Given entries:
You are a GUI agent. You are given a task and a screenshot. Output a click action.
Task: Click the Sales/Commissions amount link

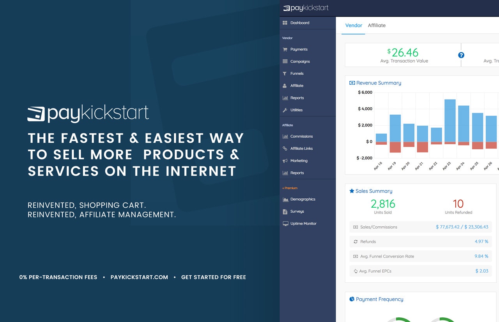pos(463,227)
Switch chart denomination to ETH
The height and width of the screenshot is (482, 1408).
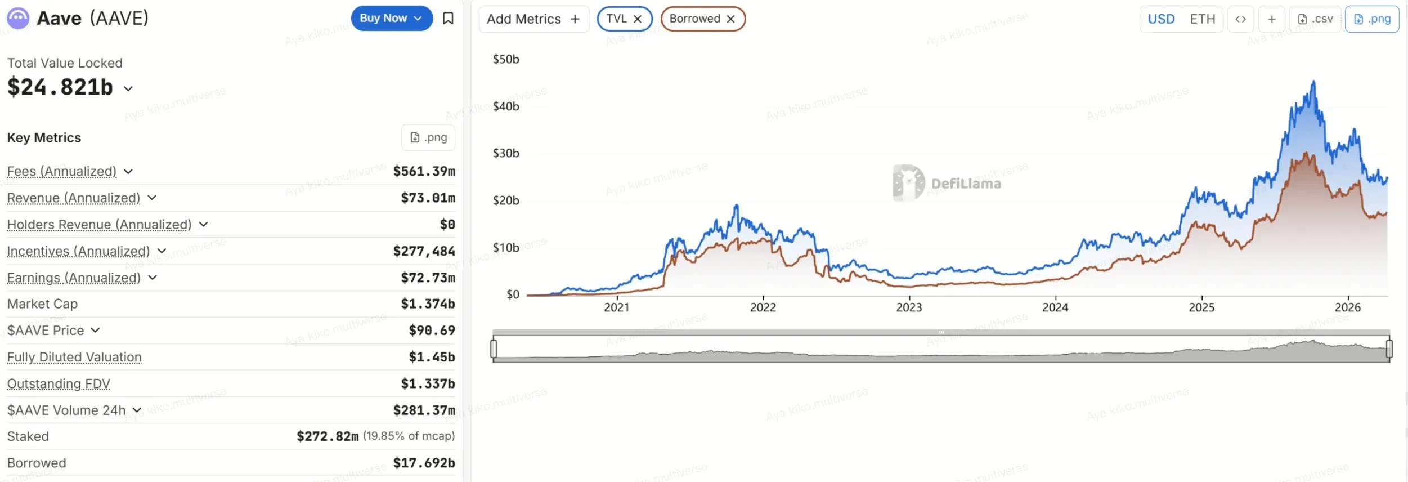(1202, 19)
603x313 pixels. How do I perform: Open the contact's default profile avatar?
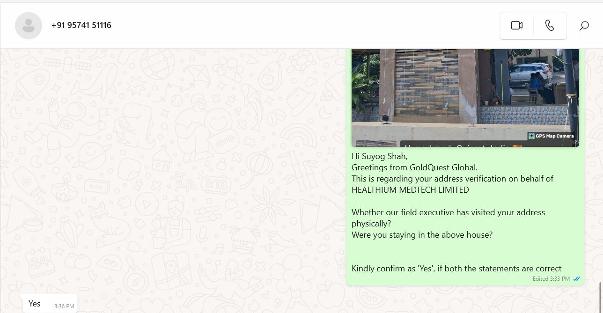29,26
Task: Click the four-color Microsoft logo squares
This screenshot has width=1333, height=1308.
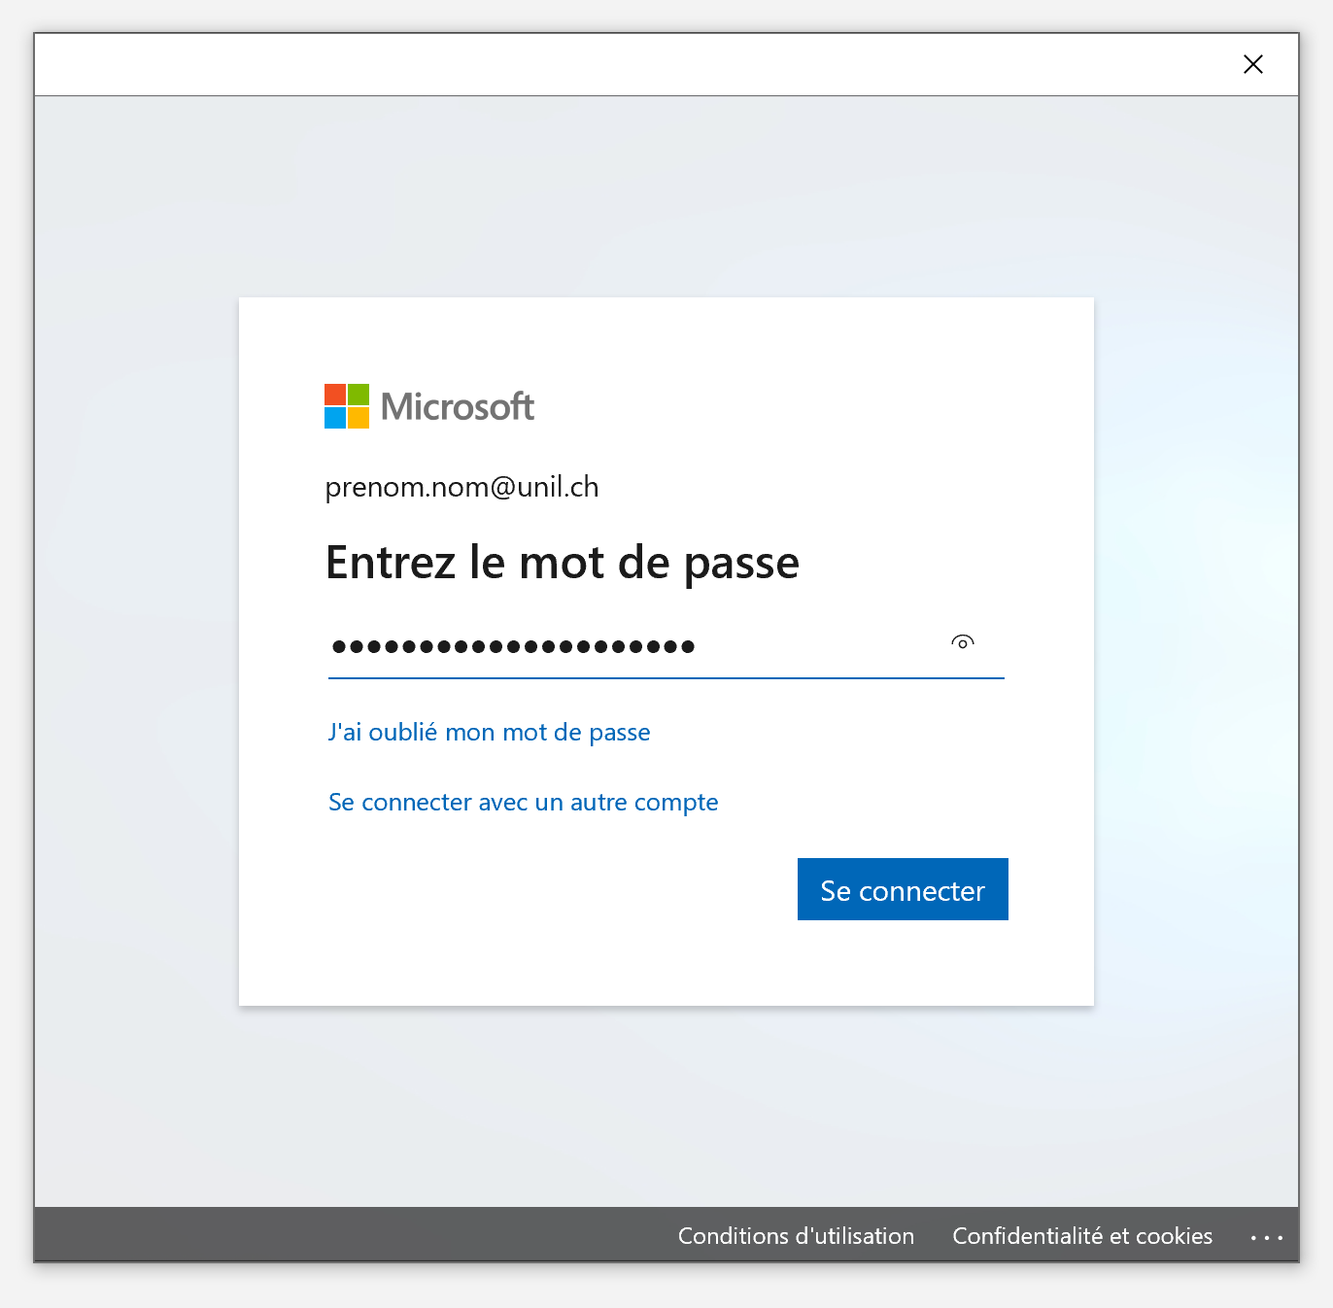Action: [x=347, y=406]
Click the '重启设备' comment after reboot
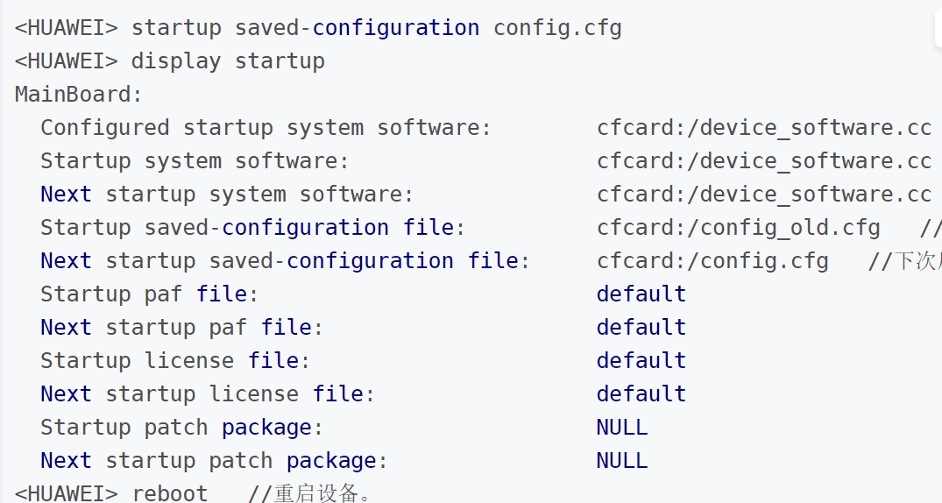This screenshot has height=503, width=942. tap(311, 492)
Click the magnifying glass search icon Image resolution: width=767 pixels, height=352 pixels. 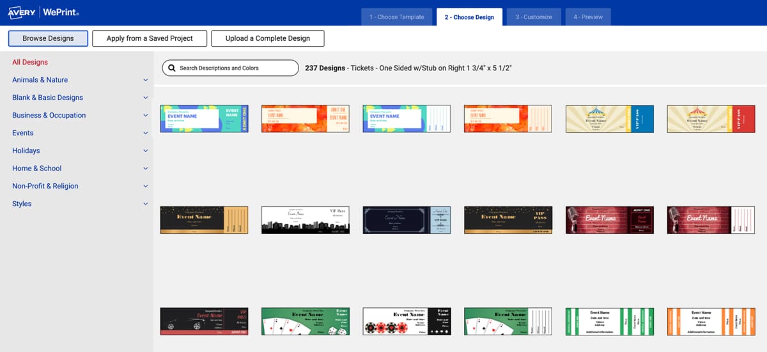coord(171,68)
...
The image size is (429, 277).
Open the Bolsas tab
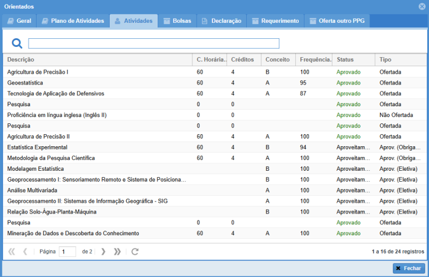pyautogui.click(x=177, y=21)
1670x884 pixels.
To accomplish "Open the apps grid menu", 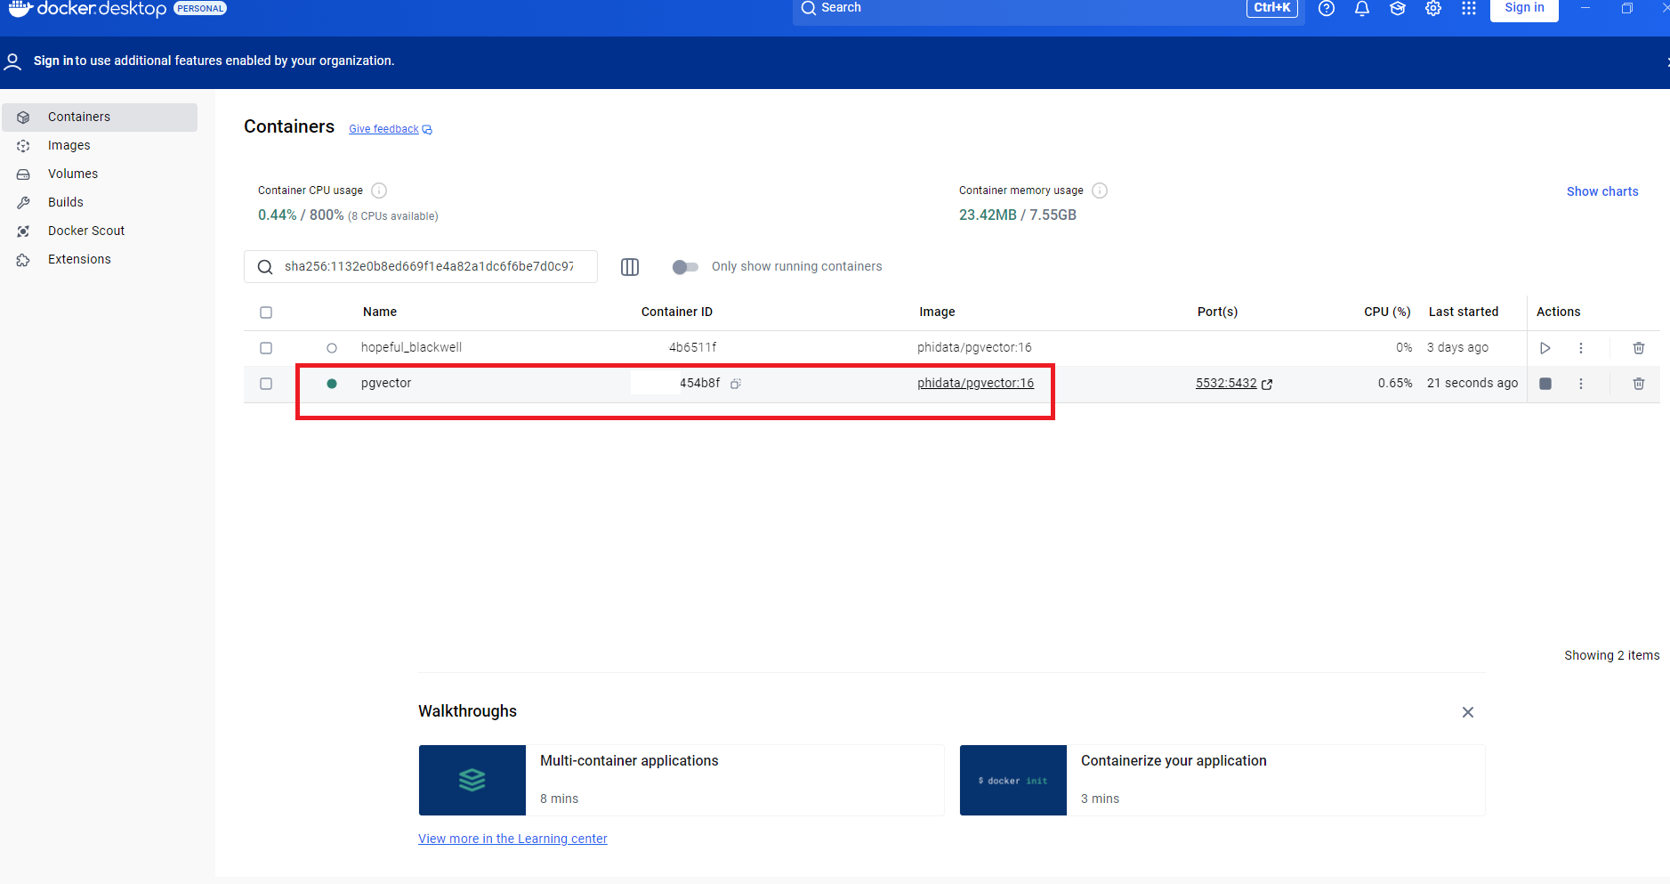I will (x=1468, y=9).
...
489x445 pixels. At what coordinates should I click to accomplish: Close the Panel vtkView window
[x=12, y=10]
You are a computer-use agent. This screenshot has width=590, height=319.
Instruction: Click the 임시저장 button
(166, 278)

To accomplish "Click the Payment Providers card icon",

Exercise prompt: Out of the data above, give again only the lines starting at the one holding "489x445 pixels. At" and ending at the one holding "the Payment Providers", unchanged.

Answer box:
489x445 pixels. At what coordinates should I click to accomplish: Close the Panel vtkView window
[x=12, y=10]
You are a computer-use agent. This screenshot has width=590, height=319.
Instruction: Click the 임시저장 button
(166, 278)

To accomplish "Click the Payment Providers card icon",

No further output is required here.